Data records>
[Start of section]

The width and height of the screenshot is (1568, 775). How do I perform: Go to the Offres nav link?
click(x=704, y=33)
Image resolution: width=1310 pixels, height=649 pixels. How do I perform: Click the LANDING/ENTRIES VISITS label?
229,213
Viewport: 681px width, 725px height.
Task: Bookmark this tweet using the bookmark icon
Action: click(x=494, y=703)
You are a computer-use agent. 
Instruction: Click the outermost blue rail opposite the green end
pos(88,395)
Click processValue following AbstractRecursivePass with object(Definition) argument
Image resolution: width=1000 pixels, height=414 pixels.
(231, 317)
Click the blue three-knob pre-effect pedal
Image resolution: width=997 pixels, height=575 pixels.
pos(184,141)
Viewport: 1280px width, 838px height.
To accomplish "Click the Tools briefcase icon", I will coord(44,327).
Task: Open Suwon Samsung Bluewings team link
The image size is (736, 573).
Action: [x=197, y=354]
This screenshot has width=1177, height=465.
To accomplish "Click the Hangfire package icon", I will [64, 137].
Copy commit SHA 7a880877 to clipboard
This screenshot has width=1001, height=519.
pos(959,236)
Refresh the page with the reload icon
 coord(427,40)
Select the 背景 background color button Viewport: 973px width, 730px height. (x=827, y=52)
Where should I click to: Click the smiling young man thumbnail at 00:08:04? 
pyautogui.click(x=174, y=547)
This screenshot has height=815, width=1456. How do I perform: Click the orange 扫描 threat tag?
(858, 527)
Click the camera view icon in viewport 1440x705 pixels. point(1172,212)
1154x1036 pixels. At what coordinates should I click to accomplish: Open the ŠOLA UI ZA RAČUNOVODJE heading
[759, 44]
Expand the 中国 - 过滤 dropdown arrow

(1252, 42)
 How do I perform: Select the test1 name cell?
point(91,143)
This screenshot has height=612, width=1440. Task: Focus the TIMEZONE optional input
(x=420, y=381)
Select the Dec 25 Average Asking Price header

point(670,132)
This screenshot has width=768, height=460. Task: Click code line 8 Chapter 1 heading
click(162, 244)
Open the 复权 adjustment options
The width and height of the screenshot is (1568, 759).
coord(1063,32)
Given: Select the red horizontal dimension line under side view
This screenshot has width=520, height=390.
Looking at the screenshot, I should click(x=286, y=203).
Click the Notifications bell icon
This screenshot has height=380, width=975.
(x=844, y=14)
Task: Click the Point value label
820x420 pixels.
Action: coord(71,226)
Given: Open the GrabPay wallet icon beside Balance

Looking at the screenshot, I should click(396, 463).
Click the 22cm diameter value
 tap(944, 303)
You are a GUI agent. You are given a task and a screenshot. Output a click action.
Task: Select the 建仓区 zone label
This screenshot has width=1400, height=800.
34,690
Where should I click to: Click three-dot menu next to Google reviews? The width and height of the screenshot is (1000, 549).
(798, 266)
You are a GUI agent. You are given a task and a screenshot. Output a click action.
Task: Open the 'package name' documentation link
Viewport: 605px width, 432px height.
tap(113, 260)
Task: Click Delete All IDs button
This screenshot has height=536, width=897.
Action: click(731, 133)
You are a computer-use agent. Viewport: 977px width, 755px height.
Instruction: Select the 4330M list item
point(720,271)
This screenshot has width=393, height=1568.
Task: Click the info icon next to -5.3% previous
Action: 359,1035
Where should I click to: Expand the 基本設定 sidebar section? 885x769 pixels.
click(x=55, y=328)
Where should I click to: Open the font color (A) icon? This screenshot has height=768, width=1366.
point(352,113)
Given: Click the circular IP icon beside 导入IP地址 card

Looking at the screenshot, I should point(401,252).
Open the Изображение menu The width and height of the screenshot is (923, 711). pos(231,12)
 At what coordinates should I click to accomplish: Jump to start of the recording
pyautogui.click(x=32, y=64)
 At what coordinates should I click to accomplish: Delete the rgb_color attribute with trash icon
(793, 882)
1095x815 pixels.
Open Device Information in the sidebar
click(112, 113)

[End of section]

Exercise prompt> In exact wording, restate the lines of the data above from the first through the one holding "Click the camera", and stop after that line.

Finished task>
The width and height of the screenshot is (1568, 775). How do I perform: Go to the Offres nav link?
click(x=704, y=33)
Image resolution: width=1310 pixels, height=649 pixels. How do I perform: Click the LANDING/ENTRIES VISITS label?
229,213
Viewport: 681px width, 725px height.
Task: Bookmark this tweet using the bookmark icon
Action: click(x=494, y=703)
You are a computer-use agent. 
Instruction: Click the outermost blue rail opposite the green end
pos(88,395)
Click processValue following AbstractRecursivePass with object(Definition) argument
Image resolution: width=1000 pixels, height=414 pixels.
(231, 317)
Click the blue three-knob pre-effect pedal
Image resolution: width=997 pixels, height=575 pixels.
pos(184,141)
Viewport: 1280px width, 838px height.
To accomplish "Click the Tools briefcase icon", I will coord(44,327).
Task: Open Suwon Samsung Bluewings team link
The image size is (736, 573).
Action: [x=197, y=354]
This screenshot has width=1177, height=465.
To accomplish "Click the Hangfire package icon", I will [64, 137].
Copy commit SHA 7a880877 to clipboard
This screenshot has width=1001, height=519.
pos(959,236)
Refresh the page with the reload icon
 coord(427,40)
Select the 背景 background color button Viewport: 973px width, 730px height. (x=827, y=52)
Where should I click to: Click the smiling young man thumbnail at 00:08:04? 
pyautogui.click(x=174, y=547)
This screenshot has height=815, width=1456. How do I perform: Click the orange 扫描 threat tag?
(858, 527)
Click the camera view icon in viewport 1440x705 pixels. point(1172,212)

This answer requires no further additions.